Pour la plupart des Occidentaux et des adversaires du président Modi, le succès de Mein Kampf est imputable aux dérives du nationalisme hindou. On l’a peut-être oublié, en 2005, l’actuel président indien, Narendra Modi, alors Premier ministre du Gujarat, s’était vu interdire l’accès au sol américain. Selon le représentant démocrate John Conyers, le département d’Etat avait «évalué le rôle de Modi et de son gouvernement dans la promotion d’idées de suprématie raciale, de haine raciale et de l’héritage du nazisme en finançant des manuels scolaires où le nazisme est glorifié». Narendra Modi appartient à la tendance dure de l’hindouisme, qui prône la supériorité des Indiens «aryens». Il avait largement couvert un massacre de musulmans dans le Gujarat en 2002. Et il avait comparé l’effet de la mort d’un musulman à celui d’un chiot qu’une voiture écrase par mégarde. Adolf Hitler «s’est trompé de cible. S’il avait débarrassé le monde des musulmans, le monde serait un bien meilleur endroit où vivre», écrit typiquement un lecteur en réaction à un article récent de l’Indian Express sur Mein Kampf. Lors d’un rassemblement récent du BJP (Bharatiya Janata Party, le Parti du peuple indien), la formation de Modi, des orateurs ont dénoncé les «démons musulmans», les avertissant que la «bataille finale» était proche. Le président du BJP, Amit Shah, vient d’annoncer que si sa formation remportait les élections en Assam (les résultats sont attendus en mai), la frontière avec le Bangladesh serait hermétiquement fermée, de manière que «pas même un oiseau ne puisse passer».
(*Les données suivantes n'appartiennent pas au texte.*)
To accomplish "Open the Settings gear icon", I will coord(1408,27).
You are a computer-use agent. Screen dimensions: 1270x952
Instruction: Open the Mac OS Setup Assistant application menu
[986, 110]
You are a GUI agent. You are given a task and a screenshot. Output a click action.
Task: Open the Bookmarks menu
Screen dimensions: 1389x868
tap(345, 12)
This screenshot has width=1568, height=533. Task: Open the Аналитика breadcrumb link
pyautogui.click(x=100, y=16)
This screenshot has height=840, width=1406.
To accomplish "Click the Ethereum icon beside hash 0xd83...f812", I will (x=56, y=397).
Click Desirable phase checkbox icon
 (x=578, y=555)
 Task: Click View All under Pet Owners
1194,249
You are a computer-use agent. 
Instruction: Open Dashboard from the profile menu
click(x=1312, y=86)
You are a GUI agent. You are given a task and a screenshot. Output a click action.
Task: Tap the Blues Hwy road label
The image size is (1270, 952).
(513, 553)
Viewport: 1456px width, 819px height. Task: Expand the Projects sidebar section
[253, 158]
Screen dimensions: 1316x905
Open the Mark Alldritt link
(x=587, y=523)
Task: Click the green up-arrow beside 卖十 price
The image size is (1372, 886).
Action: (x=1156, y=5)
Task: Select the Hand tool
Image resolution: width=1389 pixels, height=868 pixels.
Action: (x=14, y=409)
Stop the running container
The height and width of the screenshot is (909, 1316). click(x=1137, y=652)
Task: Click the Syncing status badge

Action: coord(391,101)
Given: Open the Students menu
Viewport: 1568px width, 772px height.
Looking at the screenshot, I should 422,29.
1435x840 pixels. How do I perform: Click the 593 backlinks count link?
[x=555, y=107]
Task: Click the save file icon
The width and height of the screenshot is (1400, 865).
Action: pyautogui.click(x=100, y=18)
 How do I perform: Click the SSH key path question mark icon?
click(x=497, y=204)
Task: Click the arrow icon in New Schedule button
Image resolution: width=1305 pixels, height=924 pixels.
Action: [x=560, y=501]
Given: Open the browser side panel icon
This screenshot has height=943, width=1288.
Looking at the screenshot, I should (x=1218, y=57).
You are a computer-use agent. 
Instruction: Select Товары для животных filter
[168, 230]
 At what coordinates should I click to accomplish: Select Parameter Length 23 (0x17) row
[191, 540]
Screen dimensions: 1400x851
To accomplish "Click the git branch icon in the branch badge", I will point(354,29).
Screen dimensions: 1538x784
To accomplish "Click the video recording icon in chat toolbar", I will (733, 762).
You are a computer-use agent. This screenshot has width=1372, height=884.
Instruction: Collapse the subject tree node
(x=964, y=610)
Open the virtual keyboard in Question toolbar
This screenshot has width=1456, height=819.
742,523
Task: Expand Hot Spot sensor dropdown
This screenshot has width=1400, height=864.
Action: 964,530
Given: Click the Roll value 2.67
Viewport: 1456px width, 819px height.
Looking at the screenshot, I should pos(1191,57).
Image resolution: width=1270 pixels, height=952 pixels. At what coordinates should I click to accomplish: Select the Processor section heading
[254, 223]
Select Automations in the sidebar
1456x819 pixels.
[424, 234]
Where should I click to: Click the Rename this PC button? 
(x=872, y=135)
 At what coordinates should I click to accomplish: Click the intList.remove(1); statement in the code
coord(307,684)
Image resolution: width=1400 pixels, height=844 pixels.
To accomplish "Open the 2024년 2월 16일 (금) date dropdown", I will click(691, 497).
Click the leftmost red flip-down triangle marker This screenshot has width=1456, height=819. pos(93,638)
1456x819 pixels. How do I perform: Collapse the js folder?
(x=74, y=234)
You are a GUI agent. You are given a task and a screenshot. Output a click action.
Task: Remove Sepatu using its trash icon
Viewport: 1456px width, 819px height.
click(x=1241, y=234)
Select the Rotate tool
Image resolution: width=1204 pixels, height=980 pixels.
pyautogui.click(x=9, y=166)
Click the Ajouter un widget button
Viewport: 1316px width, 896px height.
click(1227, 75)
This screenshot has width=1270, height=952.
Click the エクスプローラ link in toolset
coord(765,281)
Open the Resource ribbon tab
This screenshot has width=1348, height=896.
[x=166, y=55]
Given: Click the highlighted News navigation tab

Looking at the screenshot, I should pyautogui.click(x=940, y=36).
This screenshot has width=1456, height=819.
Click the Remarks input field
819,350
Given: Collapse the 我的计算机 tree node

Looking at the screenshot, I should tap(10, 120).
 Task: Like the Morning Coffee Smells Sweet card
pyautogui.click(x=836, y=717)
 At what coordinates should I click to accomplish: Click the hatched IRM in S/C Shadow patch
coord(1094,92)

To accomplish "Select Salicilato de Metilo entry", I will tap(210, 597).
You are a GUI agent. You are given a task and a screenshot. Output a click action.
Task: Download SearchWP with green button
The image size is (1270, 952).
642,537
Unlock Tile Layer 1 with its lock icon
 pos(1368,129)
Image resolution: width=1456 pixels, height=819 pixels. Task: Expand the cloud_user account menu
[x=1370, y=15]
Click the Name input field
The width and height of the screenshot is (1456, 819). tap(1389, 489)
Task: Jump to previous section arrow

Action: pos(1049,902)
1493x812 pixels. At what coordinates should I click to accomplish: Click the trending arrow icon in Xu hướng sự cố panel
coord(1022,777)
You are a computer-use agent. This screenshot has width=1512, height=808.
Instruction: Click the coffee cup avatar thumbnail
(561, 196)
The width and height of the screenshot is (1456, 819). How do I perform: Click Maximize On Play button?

Mais l’Inde est un monde. En ce moment même, 160 millions d’électeurs, soit plus de trois fois le corps électoral français (mais seulement un cinquième du nombre total des citoyens indiens), sont appelés à renouveler le gouvernement de quatre de ses vingt-neuf Etats. Le BJP est loin d’être partout le parti le plus populaire. L’année dernière, il a perdu les élections à Delhi et au Bihar, un Etat de plus de 100 millions d’habitants. Shivam Vij, un journaliste indépendant vivant à New Delhi, peu suspect de tendresse à l’égard du BJP, ne croit pas que le succès de Mein Kampf doive être entièrement imputé aux dérives du nationalisme hindou.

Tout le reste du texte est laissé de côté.